My Ronald McDonald House bracelet is tattered and about to fall off. I have kept it on my wrist since the first unbelievable week of Phoebe’s ordeal in January. I’ve been reluctant to take it off, I don’t know why..maybe keeping it helps me believe that this is all still new and not really my life. Like this is something we’re just going through that will be over soon and life with Phoebe can resume as normal.
But I know better. The bracelet will fall off, the clothes in her closet will be too small for her to wear when she actually gets to wear clothes again, her hairbands and clippy bows will sit in the bathroom drawer for a long time to come, obsolete without hair to fix up. I hate that time is just moving on, that I brought her to the hospital January 1st terrified that she had Meningitis only to find out she had a brain tumor. I brought clothes for a two night hospital stay. Now I’m reminded daily that this is a marathon, not a sprint. I want the sprint.
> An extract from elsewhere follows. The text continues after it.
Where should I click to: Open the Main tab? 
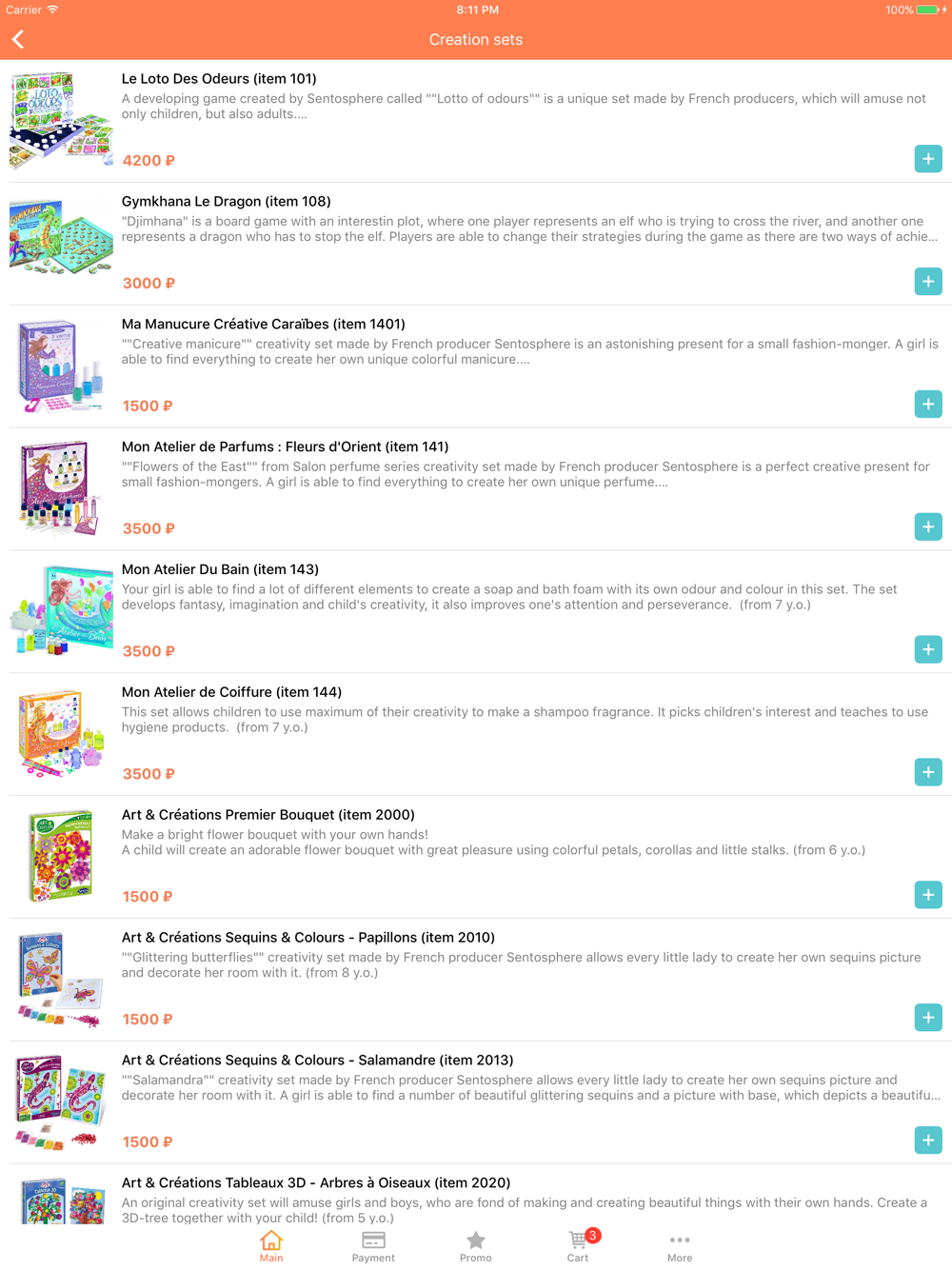tap(271, 1246)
This morning when I arrived at the hospital Phoebe looked dehydrated to me. Her eyes were sunken in, the skin on her face was flaky and she looked more sleepy than usual. Her heart rate had been high last night and continued on into the 180’s today. I suggested last night that I thought she needed more free water since her sodium was also on the high side. They disagreed.
Today they decided to give a little free water but I still thought it wasn’t enough. I mentioned dehydration again. So the day went, physical therapy came and Phoebe was fussy, a bit resistant and hard to wake up and engage, her sodium climbed a few more numbers, her heart rate continued at 180 even after Morphine. I kept putting all the facts next to each other and coming up with dehydration as the cause for her elevated heart rate. Before I traded shifts with Nathan I talked to our nurse and expressed my opinion one last time that she was dehydrated.
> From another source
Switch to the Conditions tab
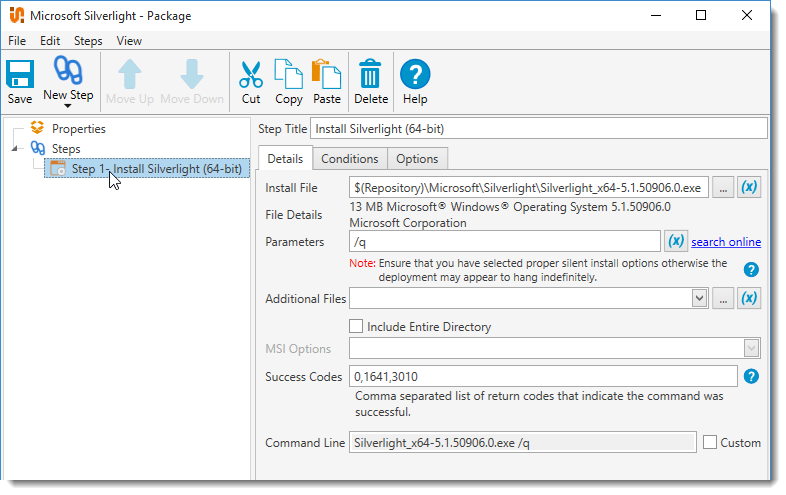 pyautogui.click(x=350, y=159)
Nathan just called to tell me that her sodium had shot up to 162 and they decided to give her the maximum amount of free water because she’s dehydrated. Her heart rate is down now from 180 to 155. It’s frustrating to me that she had to spend last night and today struggling to engage, struggling with her physical therapy, struggling with her heart rate because of something so easily remedied. It’s hard to see what the problem is and not have the authority to fix it, especially when it comes to taking care of my own child. These are the little details of our days that wear me out. These are the things I think about while falling asleep and the concerns that bolt me upright in the morning texting Nathan at the hospital to see how she did through the night. Oh to be consumed with all these details is wearisome. How can this be a marathon? How can there still be so far to go?
I don’t want to be ungrateful for the opportunity to fight. Some families don’t even have that option. Some cancers are terminal without an option for a life-saving treatment. I am grateful for the chance to fight, and yet I am battle weary. The highs are much higher than I anticipated, and the lows are much lower than I expected. This is why I’m so thankful people are praying for us. I feel like the only thing I can pray these days is “help her Jesus”…”please Lord”. At a time when I would expect to pray a lot, all of my words fail me, and only pleas are left.
I am relieved that Phoebe’s heart rate was not an indicator of something more serious going on and that she will feel better as her body re-hydrates. Tomorrow morning she has an upper GI test and Barium enema to check her intestines and GI tract to make sure she doesn’t have any strictures or narrowing in the bowel that would cause her tummy to bloat up. Please pray for peace for her as she has the procedure. The tests will be lengthy and she needs grace.
Thank you everyone for loving our girl and praying for our family.